戻ってくると、アムロが俺が食べていたクッキーの残りを食べていて、俺のほうを見るなり、
「麦茶飲んでいくんじゃぁ!」
と元気いっぱいに叫んだ。
俺はアムロの麦茶を用意してやると、すぐさまグビグビとイッキして、早速玄関の外へ俺とアムロとポンコツロボットで出た。

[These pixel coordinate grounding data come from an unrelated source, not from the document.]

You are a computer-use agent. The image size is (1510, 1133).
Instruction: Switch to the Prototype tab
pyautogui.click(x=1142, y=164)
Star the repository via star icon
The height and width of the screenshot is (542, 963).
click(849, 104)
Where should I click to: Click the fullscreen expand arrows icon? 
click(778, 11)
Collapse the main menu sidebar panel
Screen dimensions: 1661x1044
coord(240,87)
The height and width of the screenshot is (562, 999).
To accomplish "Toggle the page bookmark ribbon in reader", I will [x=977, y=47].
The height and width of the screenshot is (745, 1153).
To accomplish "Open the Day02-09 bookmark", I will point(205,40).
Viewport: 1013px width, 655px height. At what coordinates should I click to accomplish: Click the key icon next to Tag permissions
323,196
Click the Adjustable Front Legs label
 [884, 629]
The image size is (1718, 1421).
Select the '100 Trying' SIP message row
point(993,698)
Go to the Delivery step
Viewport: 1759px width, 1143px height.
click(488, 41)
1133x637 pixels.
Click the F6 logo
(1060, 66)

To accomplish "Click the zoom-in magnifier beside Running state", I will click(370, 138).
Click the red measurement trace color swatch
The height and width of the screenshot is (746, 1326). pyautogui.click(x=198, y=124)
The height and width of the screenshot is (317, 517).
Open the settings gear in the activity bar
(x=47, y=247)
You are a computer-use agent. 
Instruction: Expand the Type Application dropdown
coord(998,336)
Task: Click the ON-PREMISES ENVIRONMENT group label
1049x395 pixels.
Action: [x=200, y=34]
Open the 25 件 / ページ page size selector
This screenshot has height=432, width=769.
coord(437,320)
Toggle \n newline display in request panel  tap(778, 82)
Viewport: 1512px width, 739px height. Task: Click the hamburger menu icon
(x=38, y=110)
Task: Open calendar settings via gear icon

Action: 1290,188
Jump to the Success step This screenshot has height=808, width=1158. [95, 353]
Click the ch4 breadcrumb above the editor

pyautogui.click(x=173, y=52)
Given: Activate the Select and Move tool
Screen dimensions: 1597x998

歩きながらSNSをチェックすると、どうやら喋る猿が人間へイタズラしまくっているらしい。
喋る猿、ということは、
「ポンコツロボット、最後のギアは知能を上げるギアか?」
「その通りです。格之進様は本当に頭が良いですね」
と言ったところで、アムロが、
「僕もすごいんよ!」
という『すごい』という言葉だけでカットインしてきた。
いつも通りの根拠ナシだな、と思いつつも、この何だかんだで騒がしくて楽しかった生活もこれで終わりかと思うと、ちょっと感慨深いモノがある。
というか端的に言うと寂しい確定だ。ギアを全部集めたらきっと本来の任務というヤツのためにいなくなるだろうから。
それともウチを拠点にして、任務を遂行するのだろうか。水質調査とか植物の調査とかならこのままいるかもしれない。
まあカラスの時のような危険が無ければ、ウチを拠点にして、そのまま俺も手伝ってやってもいいけどな。
そんなことを考えていると、現場に着いた。
着くと、そこには猿が野次馬に対して小石を投げては、
「ザコ! ザコ! おいザコ! 猿!」
と言っていて、猿はオマエで確定だろと思った。
猿がザコだったら、オマエもザコということになっちゃうだろ。悪口の種類をちゃんと考えろよ。
まあそこまで知能が高くなっている感じじゃないな、と思っていると、猿は俺たち三人を目視するなり、目の色を変えて、こっちに対して戦闘態勢に入ったような気がした。
やっぱりアムロがギアを持っていることが分かるわけだな。それを奪おうとしてくるわけだ。
それを察したアムロはスッと俺にギアの入っている袋を渡してきた。
その動作を目でしっかり追ってくる猿。
ギア持っているのが俺ということはちゃんと分かっているみたいだ。さて、この猿をどう倒すかだな。